Rewrite the data from its first line through the line containing "Action: click(735, 818)", both ends included, swapping "settings" for "options" and leaving everything else unchanged.
== Records supplied ==
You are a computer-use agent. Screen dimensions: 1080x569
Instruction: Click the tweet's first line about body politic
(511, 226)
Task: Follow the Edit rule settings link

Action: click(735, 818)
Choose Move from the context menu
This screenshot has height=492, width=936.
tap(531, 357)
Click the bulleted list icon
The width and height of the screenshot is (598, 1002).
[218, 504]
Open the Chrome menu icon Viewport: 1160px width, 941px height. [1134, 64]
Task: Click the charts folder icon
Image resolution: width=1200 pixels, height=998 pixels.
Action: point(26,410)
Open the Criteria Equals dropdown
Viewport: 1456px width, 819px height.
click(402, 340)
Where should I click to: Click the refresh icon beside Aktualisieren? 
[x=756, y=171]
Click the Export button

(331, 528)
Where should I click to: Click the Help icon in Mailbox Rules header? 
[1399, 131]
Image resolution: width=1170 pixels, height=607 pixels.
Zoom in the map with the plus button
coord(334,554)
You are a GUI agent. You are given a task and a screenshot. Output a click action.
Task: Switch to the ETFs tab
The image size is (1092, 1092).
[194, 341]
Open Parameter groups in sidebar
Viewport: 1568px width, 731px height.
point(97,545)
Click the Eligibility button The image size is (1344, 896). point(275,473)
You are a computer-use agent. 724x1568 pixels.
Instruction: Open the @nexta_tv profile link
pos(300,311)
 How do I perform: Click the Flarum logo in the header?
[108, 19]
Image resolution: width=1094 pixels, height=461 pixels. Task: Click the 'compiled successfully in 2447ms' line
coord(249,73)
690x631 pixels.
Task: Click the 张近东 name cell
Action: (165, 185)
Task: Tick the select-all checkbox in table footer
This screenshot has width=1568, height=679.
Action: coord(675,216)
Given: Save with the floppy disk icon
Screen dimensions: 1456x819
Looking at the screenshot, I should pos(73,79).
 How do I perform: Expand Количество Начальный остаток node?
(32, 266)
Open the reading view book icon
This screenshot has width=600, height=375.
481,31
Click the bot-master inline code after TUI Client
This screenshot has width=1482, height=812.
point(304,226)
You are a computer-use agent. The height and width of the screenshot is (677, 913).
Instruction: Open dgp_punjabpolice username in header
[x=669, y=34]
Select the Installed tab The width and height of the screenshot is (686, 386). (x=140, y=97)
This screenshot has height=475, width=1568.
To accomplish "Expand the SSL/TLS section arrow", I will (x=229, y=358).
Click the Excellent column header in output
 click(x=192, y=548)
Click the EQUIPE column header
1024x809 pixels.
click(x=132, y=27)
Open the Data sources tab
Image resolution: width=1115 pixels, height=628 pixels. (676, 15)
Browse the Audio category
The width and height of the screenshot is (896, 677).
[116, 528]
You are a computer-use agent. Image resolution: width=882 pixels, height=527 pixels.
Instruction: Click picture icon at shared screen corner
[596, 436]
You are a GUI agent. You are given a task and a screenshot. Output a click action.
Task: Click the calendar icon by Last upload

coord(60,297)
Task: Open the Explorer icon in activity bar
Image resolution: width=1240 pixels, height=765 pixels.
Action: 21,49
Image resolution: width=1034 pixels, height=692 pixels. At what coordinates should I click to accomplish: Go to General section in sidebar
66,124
===
#### Solved problem
You are a computer-use agent. Screen dimensions: 1080x569
Instruction: Click the tweet's first line about body politic
(511, 226)
Task: Follow the Edit rule options link

Action: click(735, 818)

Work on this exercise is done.